A Google search “contact materials electrical switches” showed that silver alloys are well suited to use in high-current DC switches. For example see: https://www.pepbrainin.com/technical-resources/electrical-contact-materials/
In their table of different alloy compositions, I saw this Silver-Cadmium alloy: “85Ag, 15Cd: low material transfer, resists sticking, used in automotive relays, DC motor controls and other DC devices with high surge currents.”
I had some silver solder with composition 45% Silver; 24% Cadmium (remainder Copper and Zinc). Probably close enough.
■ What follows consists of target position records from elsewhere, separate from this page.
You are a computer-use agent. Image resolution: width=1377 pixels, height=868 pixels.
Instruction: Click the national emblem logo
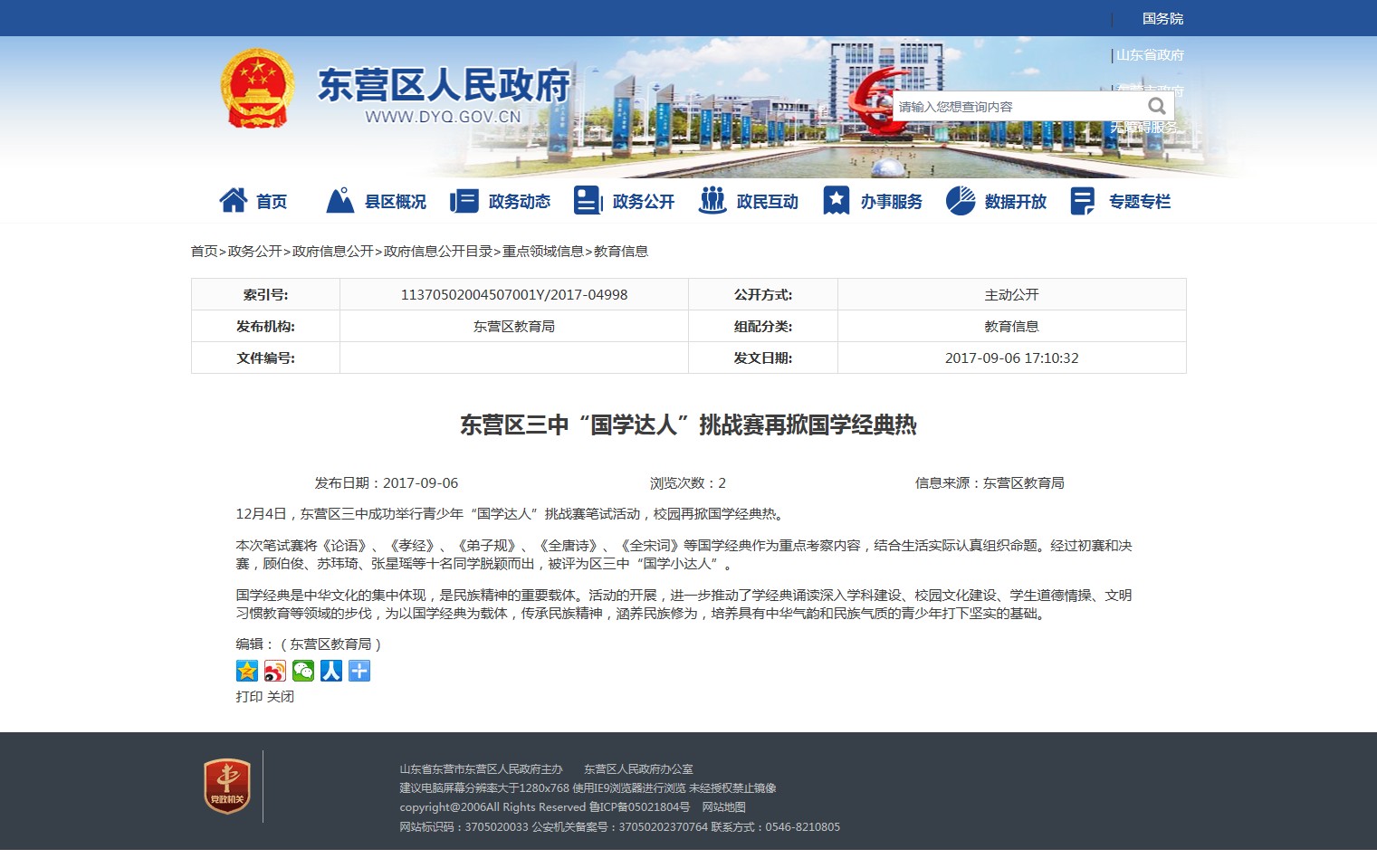point(258,89)
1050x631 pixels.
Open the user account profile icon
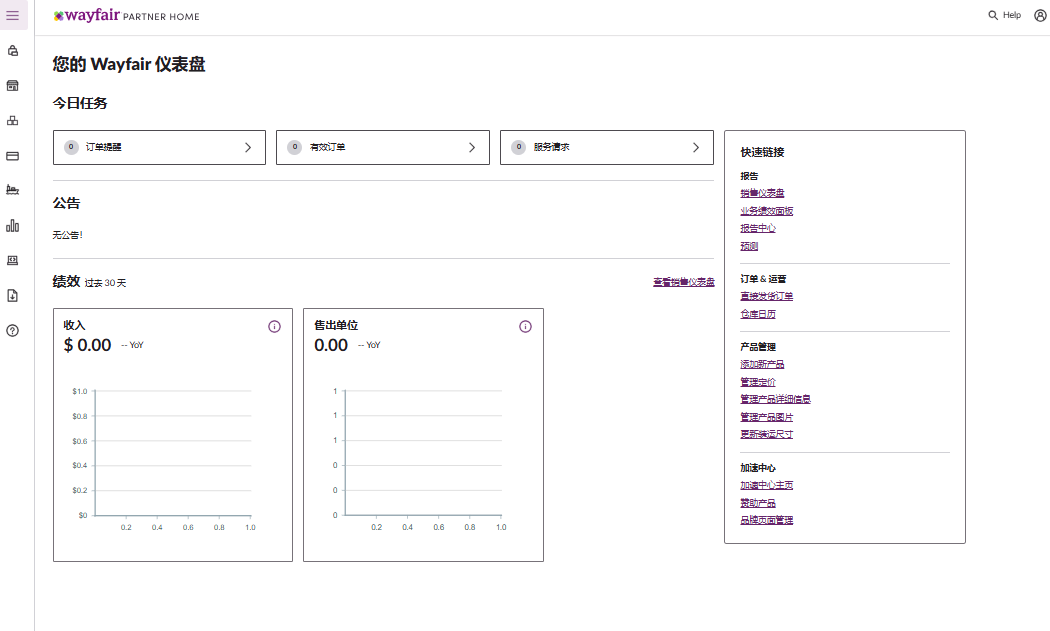click(x=1040, y=16)
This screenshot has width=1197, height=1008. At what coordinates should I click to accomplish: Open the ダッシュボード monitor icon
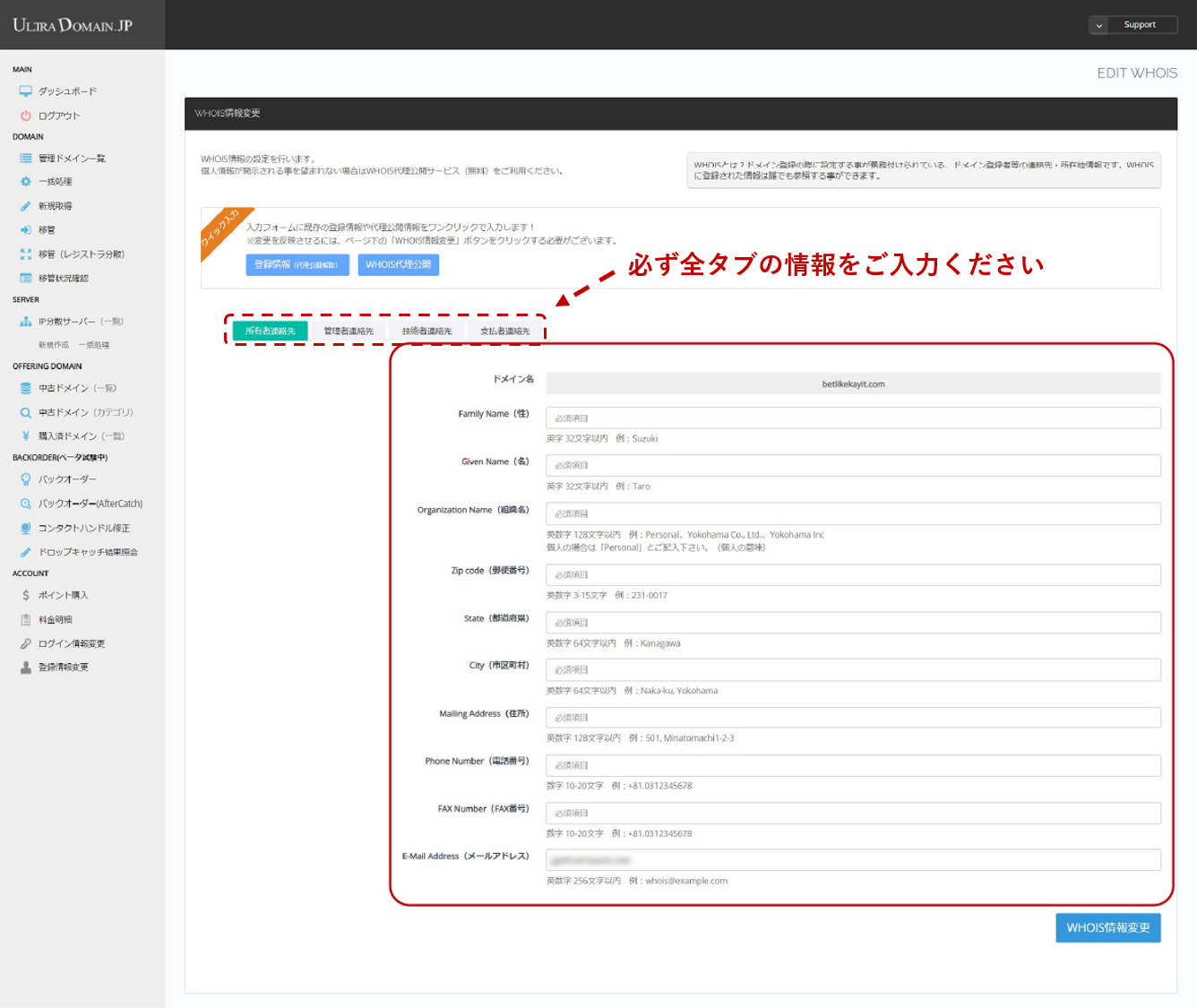point(26,91)
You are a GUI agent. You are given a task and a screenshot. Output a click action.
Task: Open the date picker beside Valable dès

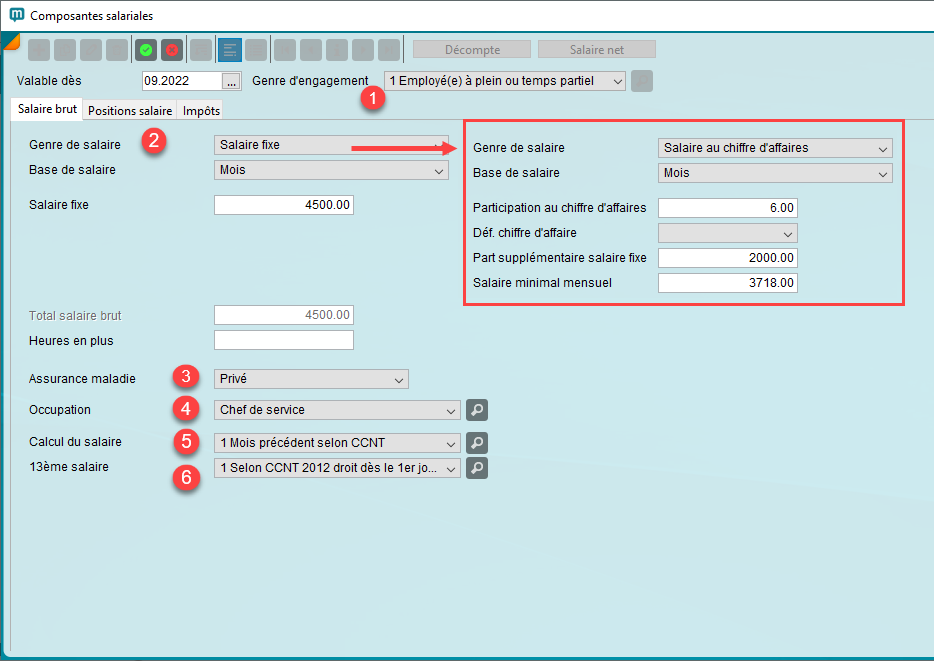click(x=231, y=81)
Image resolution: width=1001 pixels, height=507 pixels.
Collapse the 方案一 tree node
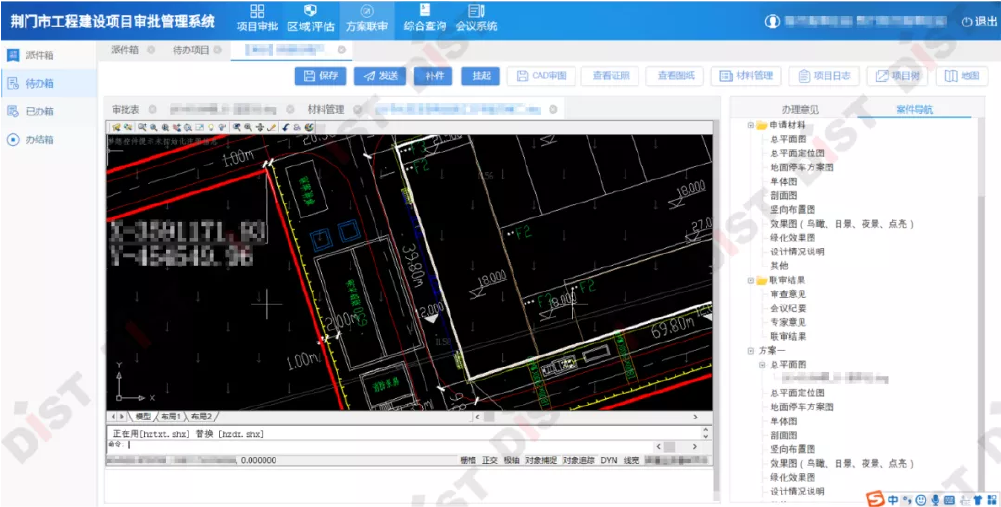click(751, 351)
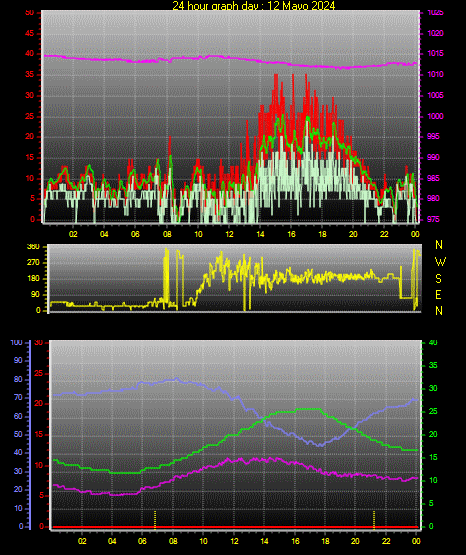Select the 08 hour tick under the temperature graph
This screenshot has width=466, height=555.
click(x=173, y=541)
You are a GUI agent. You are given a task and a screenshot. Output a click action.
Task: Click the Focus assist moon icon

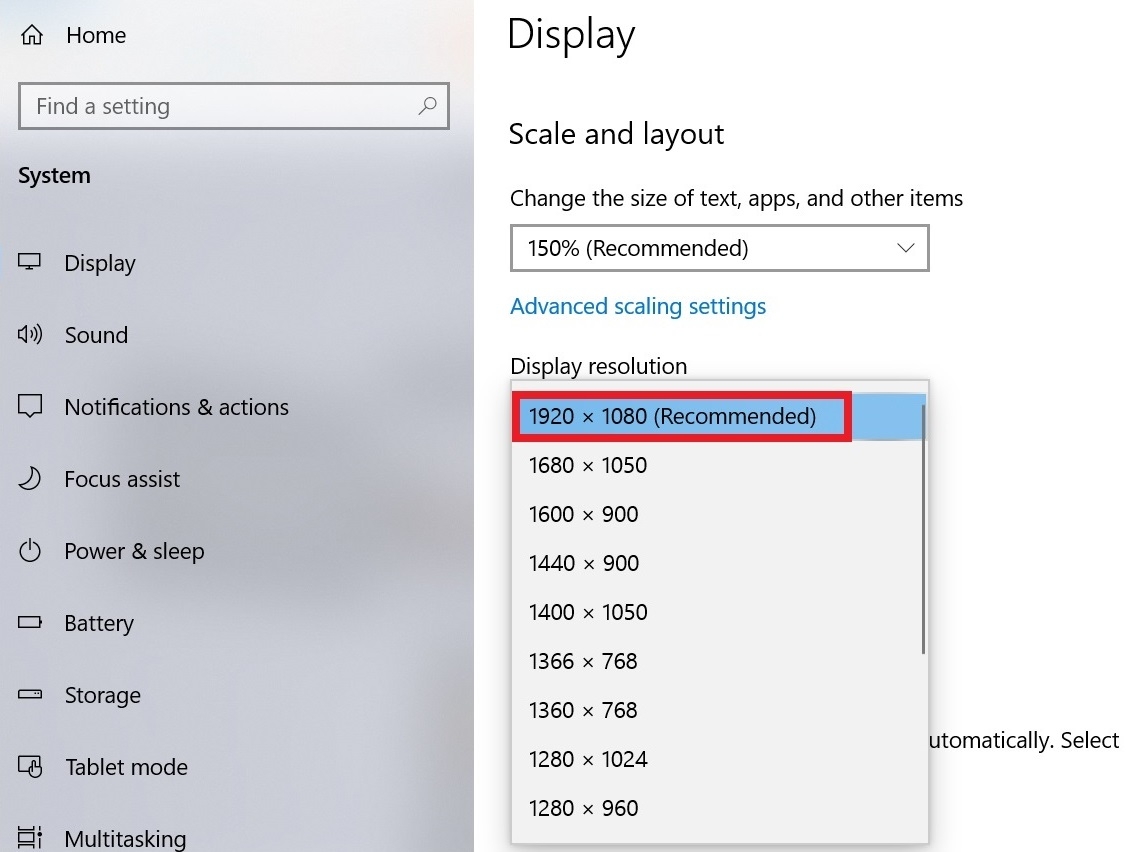pyautogui.click(x=30, y=479)
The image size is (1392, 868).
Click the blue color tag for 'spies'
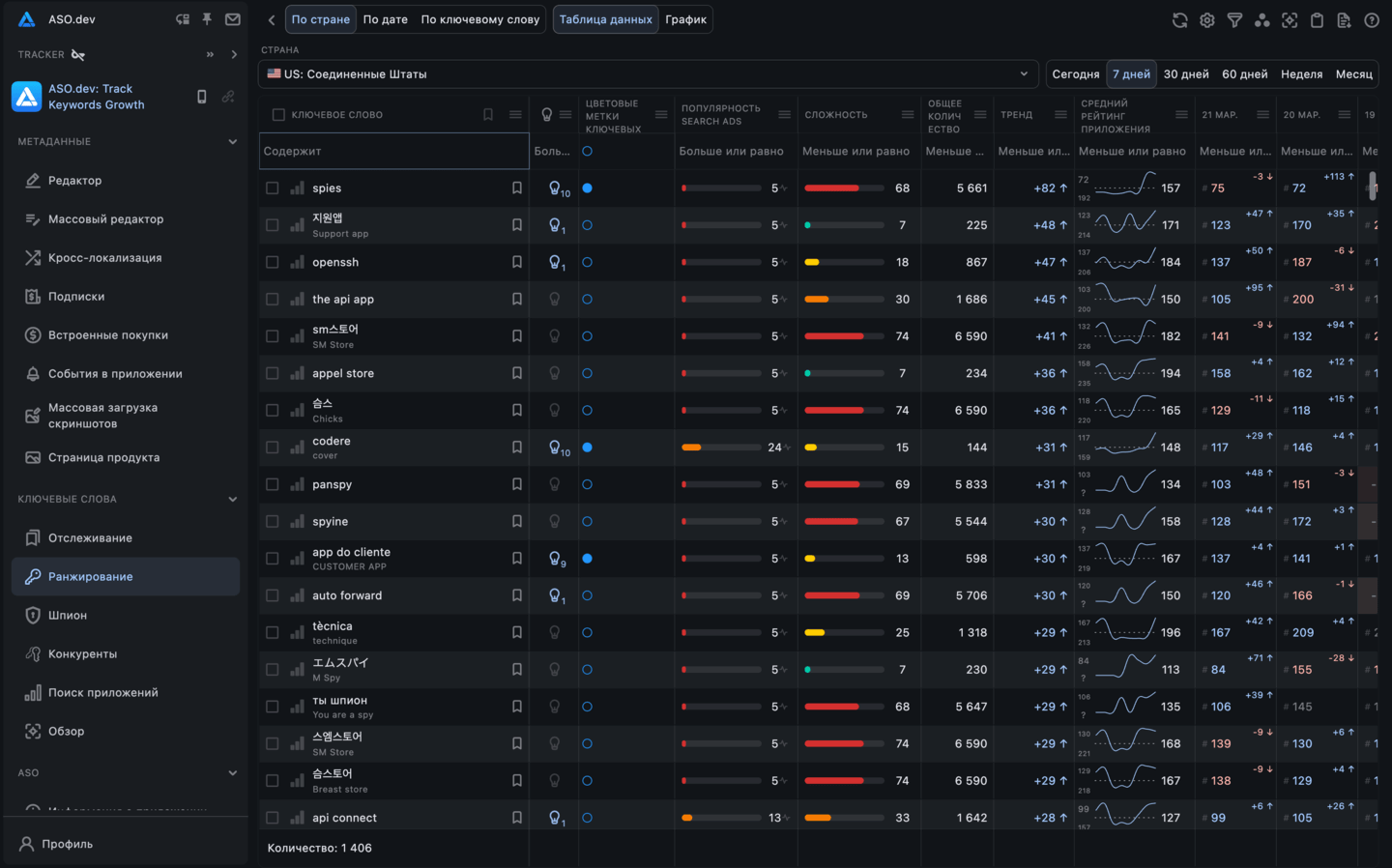pyautogui.click(x=587, y=188)
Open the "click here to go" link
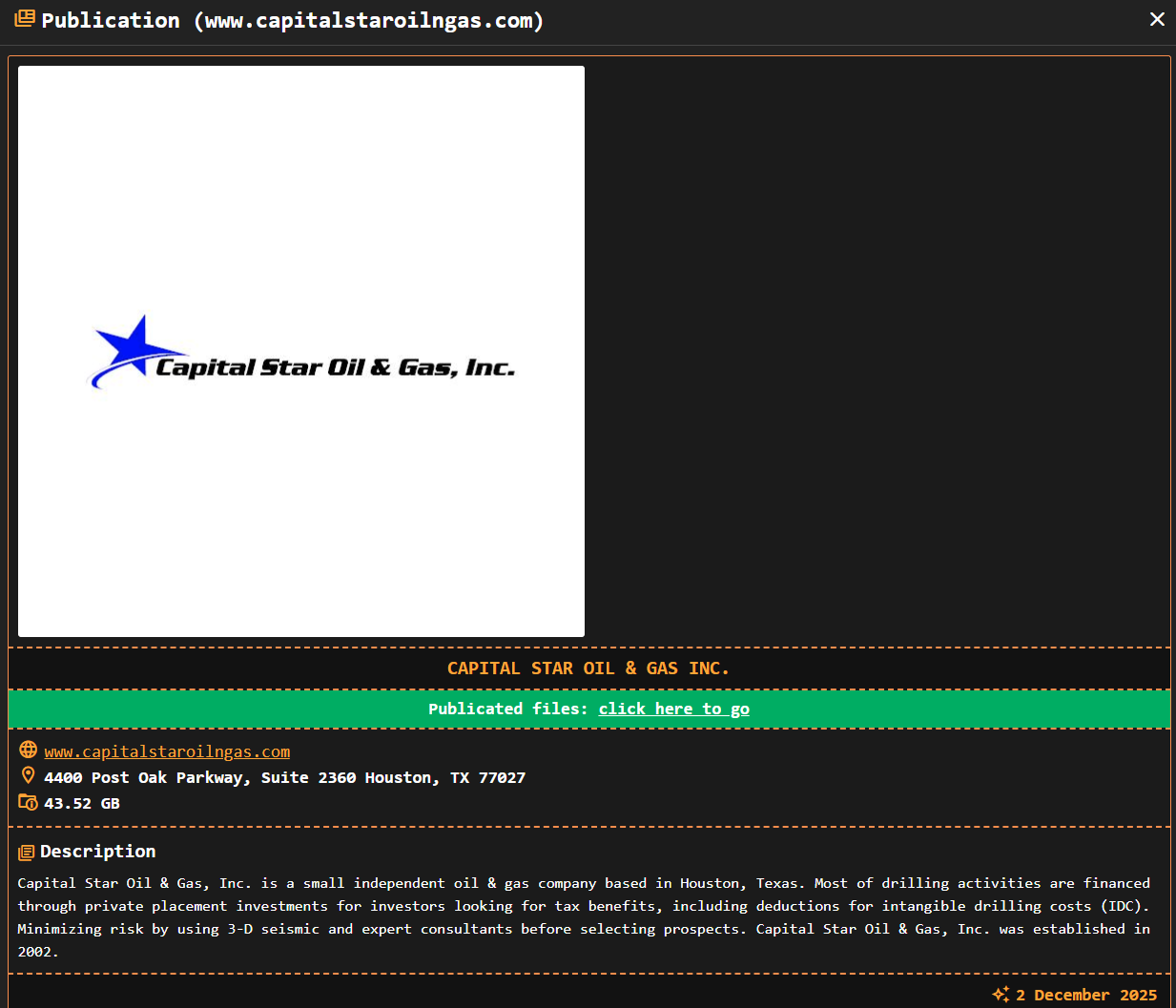Screen dimensions: 1176x1008 pyautogui.click(x=673, y=709)
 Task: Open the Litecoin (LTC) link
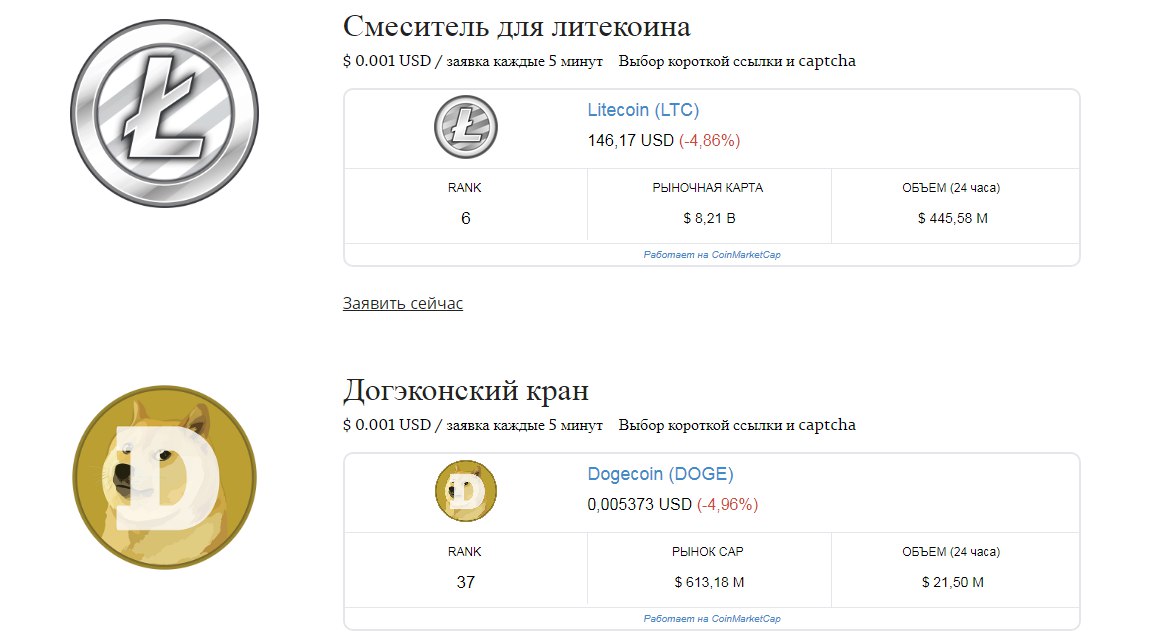643,110
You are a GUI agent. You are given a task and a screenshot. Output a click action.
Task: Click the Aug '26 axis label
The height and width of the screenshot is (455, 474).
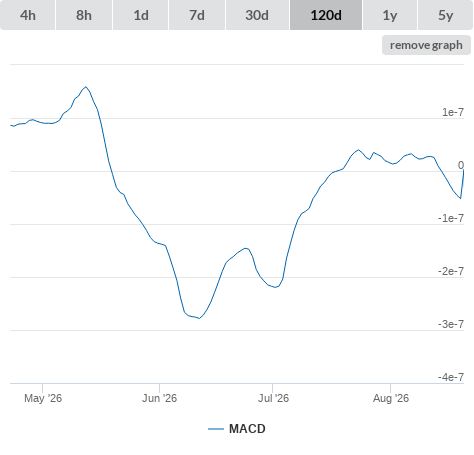(391, 398)
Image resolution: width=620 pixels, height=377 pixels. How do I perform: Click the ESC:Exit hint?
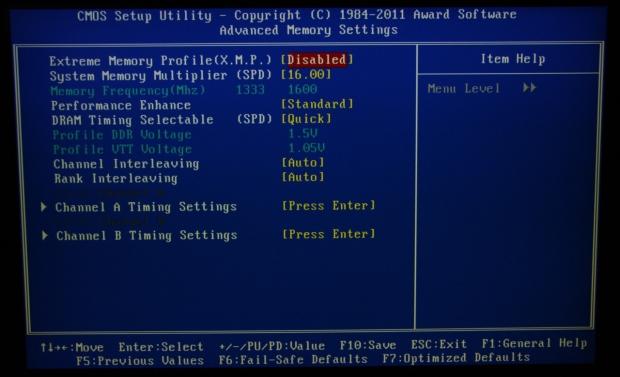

How to apply the high melting point solder to the switch contacts? Especially on the motor side I didn’t want to remove the contact post. My solution was to use a thin (1 mm thick) piece of copper as ‘substrates’, then soft solder them to the dressed original contacts. First, I ran a layer of the silver solder over one side of each of the copper substrates. After soft-soldering them to the original contacts I dressed the silver solder layer flat with a file and re-assembled the switch. An easy project – the hardest part was getting clearance to remove the starter by removing the rear engine mount and jacking up the engine. So far the renovated starter switch is working just fine.